In order to preserve human security, that is, freedom from fear and want and freedom to human dignity, international cooperation is essential. But cooperation among traditional actors of international politics is not sufficient. We need multidisciplinary and inter-disciplinary cooperation mobilizing many scientists and engineers from diverse areas of expertise because many critical issues are interconnected among the three systems: physical, living and social.
This multidisciplinary nature is now becoming more apparent when we look at many issues on the global diplomatic agenda. Climate change and infectious diseases are obvious examples. But recently, diplomats have to struggle with the issues of regulation of Artificial Intelligence. AI is a phenomenon in the physical system, created by the works of social systems, which may become a social actor that is expected to help us but that may endanger us too. In order to make appropriate regulations, we need collaboration among diplomats, security specialists, and computer scientists and engineers.
In order to realize collaboration among scientists and practitioners of development, JICA started in 2008 a program called SATREPS: Science and Technology Research Partnership for Sustainable Development. This is a scheme for collaboration between scientists and engineers from Japan and its partner countries for innovative solutions to issues of sustainable development.

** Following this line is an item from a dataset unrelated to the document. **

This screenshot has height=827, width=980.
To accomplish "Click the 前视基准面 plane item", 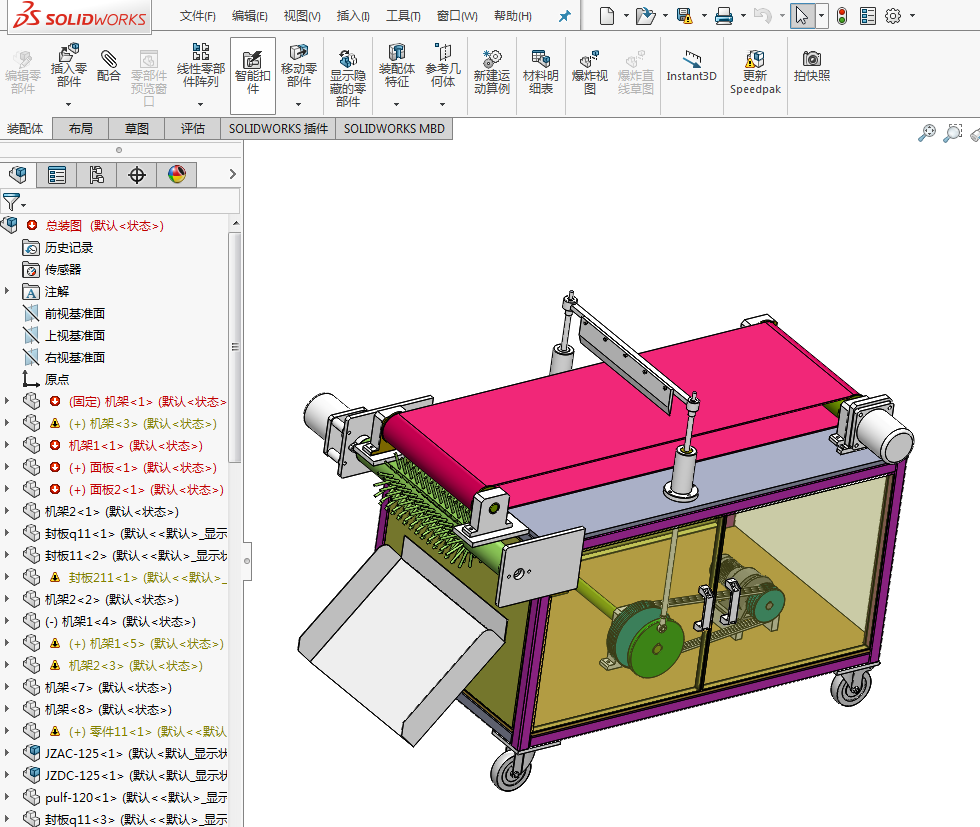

Currently, two SATREPS projects are on-going in Uzbekistan. One is for development of innovative technologies for efficient generation of Green and Blue hydrogen; the other is for developing technologies to monitor and control water use efficiently in the Aral Sea region.

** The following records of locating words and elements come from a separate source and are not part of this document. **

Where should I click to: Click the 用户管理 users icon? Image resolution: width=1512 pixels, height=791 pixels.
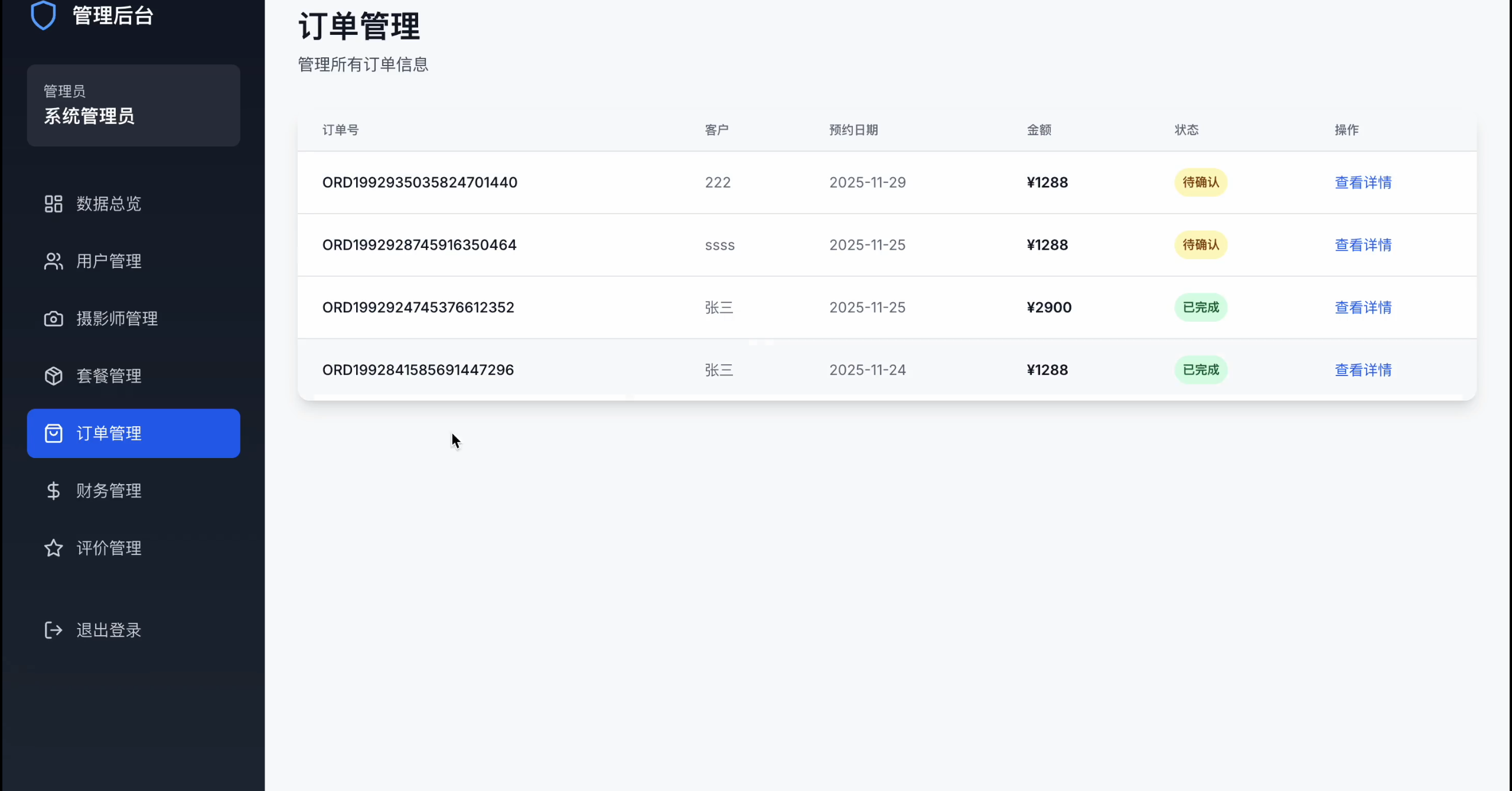click(x=53, y=261)
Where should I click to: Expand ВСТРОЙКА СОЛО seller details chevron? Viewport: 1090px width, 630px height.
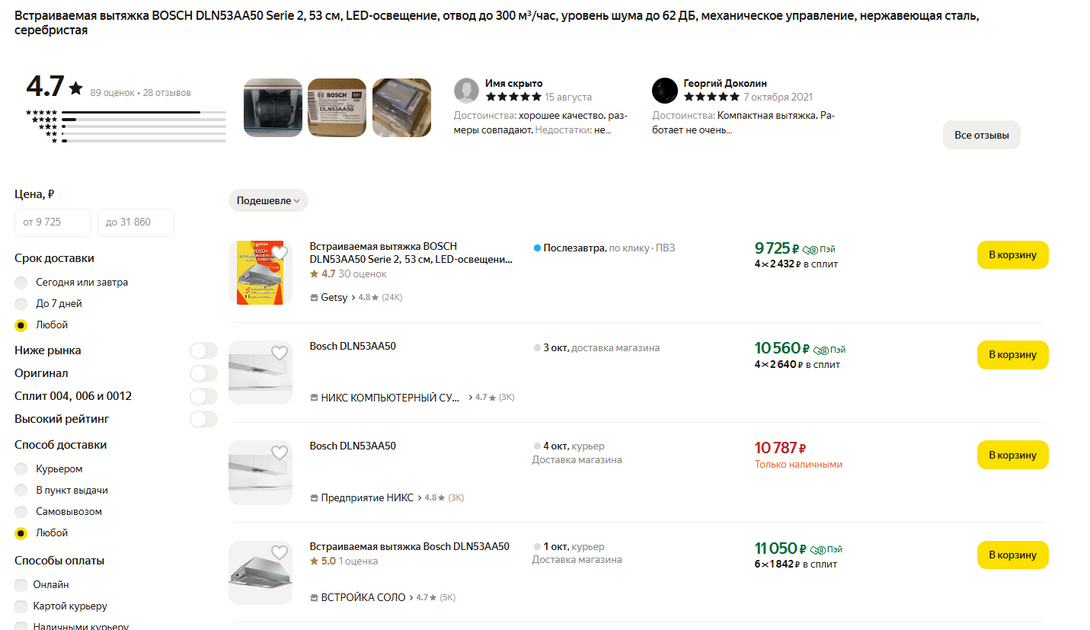(x=413, y=598)
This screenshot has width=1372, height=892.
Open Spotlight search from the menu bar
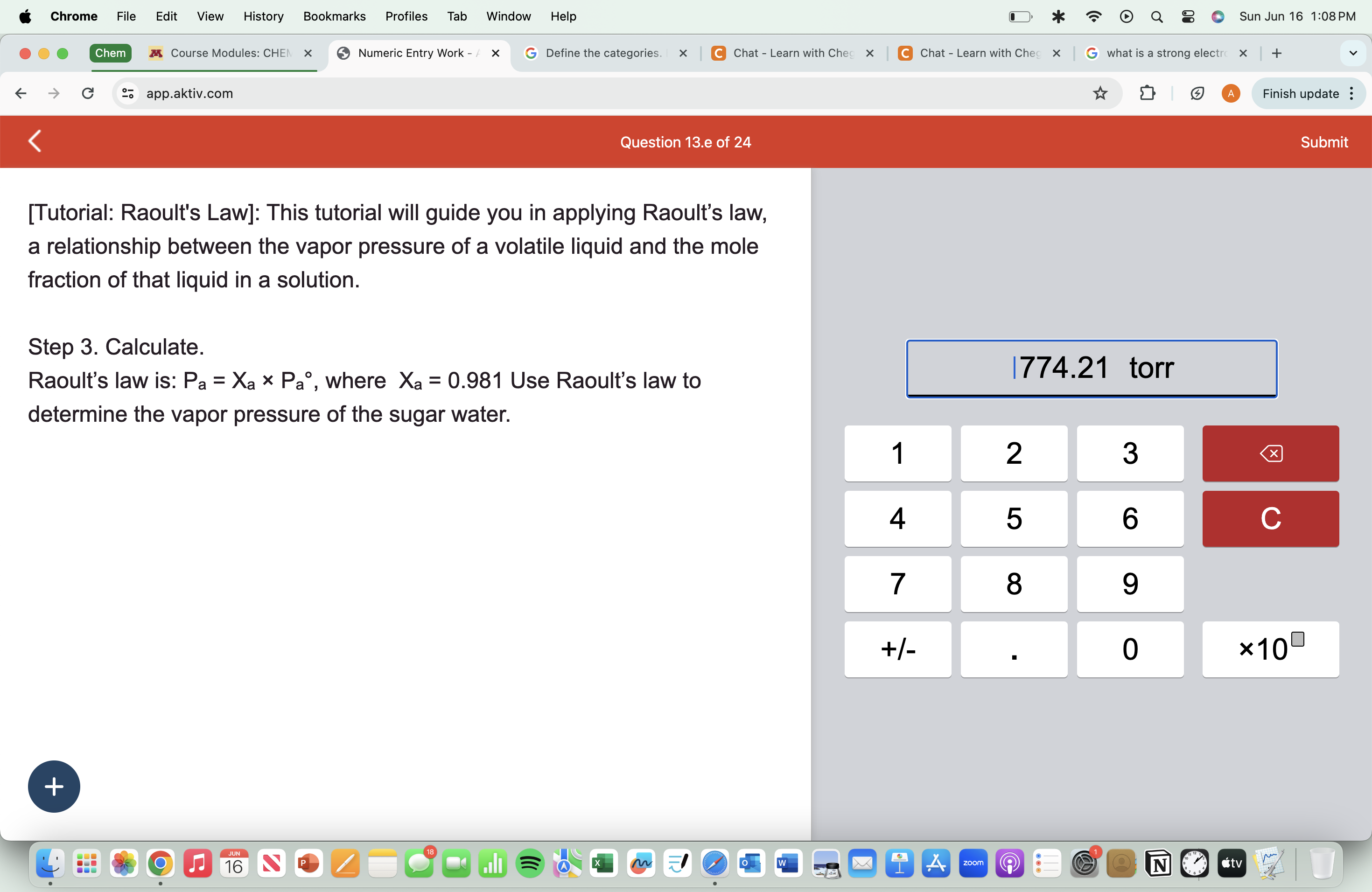click(1157, 16)
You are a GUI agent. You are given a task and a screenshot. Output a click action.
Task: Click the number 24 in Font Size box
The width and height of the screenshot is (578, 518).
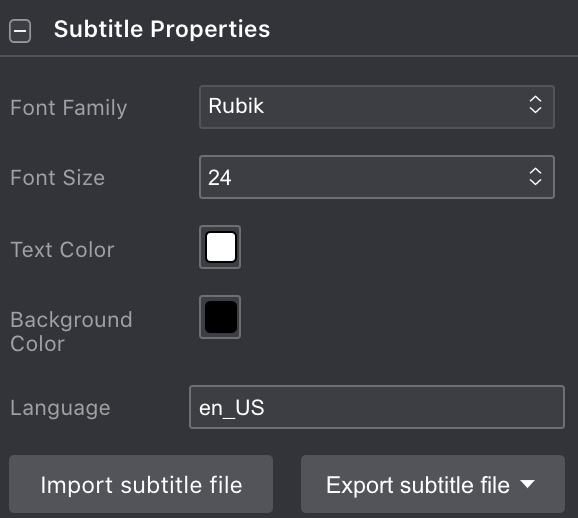220,178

JICA’s traditional projects have long emphasized necessities to solve problems emerging in the physical and living systems. This morning, I and Minister Kudratov signed the Loan agreement for “Health Service Improvement Project” with the amount of 22,953 million yen. This project is one of the examples which contributes to secure human security. It will provide urgently needed specialized health services facility for Uzbekistan.
Looking around the world, however, confrontation rather than cooperation appears prevalent. Power appears more dominant than rules. Diplomats and security specialists should work hard to minimize the danger coming from such geopolitical confrontation.
This trend of the expanding sphere of power is not in the interest of the countries like Uzbekistan and Japan, both non-military powers. Facing the challenges both from such geopolitical confrontation and threats from the compounded crises, it is important for countries like Japan and Uzbekistan to make efforts to preserve and expand the sphere of cooperation based on rules globally. Uzbekistan and Japan are natural partners to argue for the necessities of collaboration to protect human security from the threats caused by the compounded nature of today’s crises. Based on the trust we have nurtured over the past decades, I am sure the two nations can play important roles to preserve the sphere of cooperation despite the increasing geopolitical challenges.